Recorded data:

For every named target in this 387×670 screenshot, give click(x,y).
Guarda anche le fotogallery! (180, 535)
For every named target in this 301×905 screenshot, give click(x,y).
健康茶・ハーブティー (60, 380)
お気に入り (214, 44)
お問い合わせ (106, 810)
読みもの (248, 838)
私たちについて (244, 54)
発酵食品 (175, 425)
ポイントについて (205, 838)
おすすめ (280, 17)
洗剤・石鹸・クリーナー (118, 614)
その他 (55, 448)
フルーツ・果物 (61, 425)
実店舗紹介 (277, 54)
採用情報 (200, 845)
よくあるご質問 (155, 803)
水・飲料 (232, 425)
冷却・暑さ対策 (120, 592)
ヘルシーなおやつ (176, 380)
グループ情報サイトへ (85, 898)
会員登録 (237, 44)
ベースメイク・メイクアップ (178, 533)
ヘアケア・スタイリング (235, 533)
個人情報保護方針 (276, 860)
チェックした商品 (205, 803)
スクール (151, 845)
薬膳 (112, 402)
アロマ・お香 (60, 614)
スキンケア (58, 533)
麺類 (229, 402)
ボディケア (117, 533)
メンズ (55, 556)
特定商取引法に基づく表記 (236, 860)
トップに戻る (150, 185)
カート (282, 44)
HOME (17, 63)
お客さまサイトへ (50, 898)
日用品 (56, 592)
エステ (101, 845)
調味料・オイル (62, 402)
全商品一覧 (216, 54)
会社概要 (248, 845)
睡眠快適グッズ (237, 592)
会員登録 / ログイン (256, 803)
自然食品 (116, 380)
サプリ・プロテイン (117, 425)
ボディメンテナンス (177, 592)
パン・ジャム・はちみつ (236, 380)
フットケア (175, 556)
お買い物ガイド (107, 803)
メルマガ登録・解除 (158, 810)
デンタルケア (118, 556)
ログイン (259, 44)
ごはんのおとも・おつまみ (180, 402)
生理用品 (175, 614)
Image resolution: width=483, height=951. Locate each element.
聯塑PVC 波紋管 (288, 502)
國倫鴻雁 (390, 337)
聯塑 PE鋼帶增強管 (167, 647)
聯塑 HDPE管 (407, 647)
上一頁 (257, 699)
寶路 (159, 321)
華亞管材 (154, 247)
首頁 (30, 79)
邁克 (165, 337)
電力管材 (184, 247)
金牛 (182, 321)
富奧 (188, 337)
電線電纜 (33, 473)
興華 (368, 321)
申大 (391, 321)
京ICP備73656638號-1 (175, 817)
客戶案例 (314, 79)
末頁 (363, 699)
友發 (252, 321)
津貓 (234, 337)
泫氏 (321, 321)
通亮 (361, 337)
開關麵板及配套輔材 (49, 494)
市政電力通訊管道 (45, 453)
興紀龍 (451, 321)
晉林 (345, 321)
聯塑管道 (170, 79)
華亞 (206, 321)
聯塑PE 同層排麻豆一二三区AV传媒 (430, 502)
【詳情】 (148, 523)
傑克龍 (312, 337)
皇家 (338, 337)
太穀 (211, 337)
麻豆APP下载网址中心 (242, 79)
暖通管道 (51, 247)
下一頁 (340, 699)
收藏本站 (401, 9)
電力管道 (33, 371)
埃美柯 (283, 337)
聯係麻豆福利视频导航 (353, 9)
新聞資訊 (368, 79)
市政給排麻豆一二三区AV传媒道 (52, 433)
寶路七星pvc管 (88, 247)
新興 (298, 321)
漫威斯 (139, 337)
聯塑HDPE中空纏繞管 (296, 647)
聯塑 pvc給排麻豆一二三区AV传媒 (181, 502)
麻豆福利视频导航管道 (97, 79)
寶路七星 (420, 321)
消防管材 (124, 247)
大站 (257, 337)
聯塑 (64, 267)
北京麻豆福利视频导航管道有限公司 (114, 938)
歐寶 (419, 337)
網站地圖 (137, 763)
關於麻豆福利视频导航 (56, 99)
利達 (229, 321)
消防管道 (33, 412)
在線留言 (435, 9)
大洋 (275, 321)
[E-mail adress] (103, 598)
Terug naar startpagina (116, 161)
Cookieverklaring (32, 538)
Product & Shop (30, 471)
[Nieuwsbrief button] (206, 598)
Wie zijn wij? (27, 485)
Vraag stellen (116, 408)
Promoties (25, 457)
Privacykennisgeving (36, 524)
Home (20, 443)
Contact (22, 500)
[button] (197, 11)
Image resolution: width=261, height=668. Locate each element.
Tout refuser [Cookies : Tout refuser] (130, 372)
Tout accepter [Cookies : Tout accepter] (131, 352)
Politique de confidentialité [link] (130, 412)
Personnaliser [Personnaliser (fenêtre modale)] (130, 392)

→ Goal: Copy every one of the entries above line for line, with no changes.

→ Exercise answer:
For every named target in this 387×670 screenshot, give click(x,y).
Guarda anche le fotogallery! (180, 535)
For every named target in this 301×905 screenshot, give click(x,y).
健康茶・ハーブティー (60, 380)
お気に入り (214, 44)
お問い合わせ (106, 810)
読みもの (248, 838)
私たちについて (244, 54)
発酵食品 (175, 425)
ポイントについて (205, 838)
おすすめ (280, 17)
洗剤・石鹸・クリーナー (118, 614)
その他 (55, 448)
フルーツ・果物 (61, 425)
実店舗紹介 (277, 54)
採用情報 (200, 845)
よくあるご質問 (155, 803)
水・飲料 (232, 425)
冷却・暑さ対策 (120, 592)
ヘルシーなおやつ (176, 380)
グループ情報サイトへ (85, 898)
会員登録 (237, 44)
ベースメイク・メイクアップ (178, 533)
ヘアケア・スタイリング (235, 533)
個人情報保護方針 (276, 860)
チェックした商品 (205, 803)
スクール (151, 845)
薬膳 (112, 402)
アロマ・お香 (60, 614)
スキンケア (58, 533)
麺類 (229, 402)
ボディケア (117, 533)
メンズ (55, 556)
特定商取引法に基づく表記 (236, 860)
トップに戻る (150, 185)
カート (282, 44)
HOME (17, 63)
お客さまサイトへ (50, 898)
日用品 (56, 592)
エステ (101, 845)
調味料・オイル (62, 402)
全商品一覧 (216, 54)
会社概要 (248, 845)
睡眠快適グッズ (237, 592)
会員登録 / ログイン (256, 803)
自然食品 (116, 380)
サプリ・プロテイン (117, 425)
ボディメンテナンス (177, 592)
パン・ジャム・はちみつ (236, 380)
フットケア (175, 556)
お買い物ガイド (107, 803)
メルマガ登録・解除 (158, 810)
デンタルケア (118, 556)
ログイン (259, 44)
ごはんのおとも・おつまみ (180, 402)
生理用品 (175, 614)
Image resolution: width=483, height=951. Locate each element.
聯塑PVC 波紋管 (288, 502)
國倫鴻雁 (390, 337)
聯塑 PE鋼帶增強管 (167, 647)
聯塑 HDPE管 (407, 647)
上一頁 (257, 699)
寶路 (159, 321)
華亞管材 (154, 247)
首頁 (30, 79)
邁克 (165, 337)
電力管材 (184, 247)
金牛 (182, 321)
富奧 (188, 337)
電線電纜 (33, 473)
興華 (368, 321)
申大 (391, 321)
京ICP備73656638號-1 (175, 817)
客戶案例 (314, 79)
末頁 (363, 699)
友發 (252, 321)
津貓 (234, 337)
泫氏 (321, 321)
通亮 (361, 337)
開關麵板及配套輔材 (49, 494)
市政電力通訊管道 (45, 453)
興紀龍 (451, 321)
晉林 (345, 321)
聯塑管道 (170, 79)
華亞 (206, 321)
聯塑PE 同層排麻豆一二三区AV传媒 (430, 502)
【詳情】 (148, 523)
傑克龍 (312, 337)
皇家 (338, 337)
太穀 (211, 337)
麻豆APP下载网址中心 (242, 79)
暖通管道 (51, 247)
下一頁 (340, 699)
收藏本站 (401, 9)
電力管道 (33, 371)
埃美柯 (283, 337)
聯係麻豆福利视频导航 (353, 9)
新聞資訊 (368, 79)
市政給排麻豆一二三区AV传媒道 (52, 433)
寶路七星pvc管 (88, 247)
新興 (298, 321)
漫威斯 (139, 337)
聯塑HDPE中空纏繞管 (296, 647)
聯塑 pvc給排麻豆一二三区AV传媒 (181, 502)
麻豆福利视频导航管道 (97, 79)
寶路七星 (420, 321)
消防管材 (124, 247)
大站 (257, 337)
聯塑 (64, 267)
北京麻豆福利视频导航管道有限公司 (114, 938)
歐寶 (419, 337)
網站地圖 (137, 763)
關於麻豆福利视频导航 (56, 99)
利達 (229, 321)
消防管道 (33, 412)
在線留言 (435, 9)
大洋 (275, 321)
[E-mail adress] (103, 598)
Terug naar startpagina (116, 161)
Cookieverklaring (32, 538)
Product & Shop (30, 471)
[Nieuwsbrief button] (206, 598)
Wie zijn wij? (27, 485)
Vraag stellen (116, 408)
Promoties (25, 457)
Privacykennisgeving (36, 524)
Home (20, 443)
Contact (22, 500)
[button] (197, 11)
Image resolution: width=261, height=668. Locate each element.
Tout refuser [Cookies : Tout refuser] (130, 372)
Tout accepter [Cookies : Tout accepter] (131, 352)
Politique de confidentialité [link] (130, 412)
Personnaliser [Personnaliser (fenêtre modale)] (130, 392)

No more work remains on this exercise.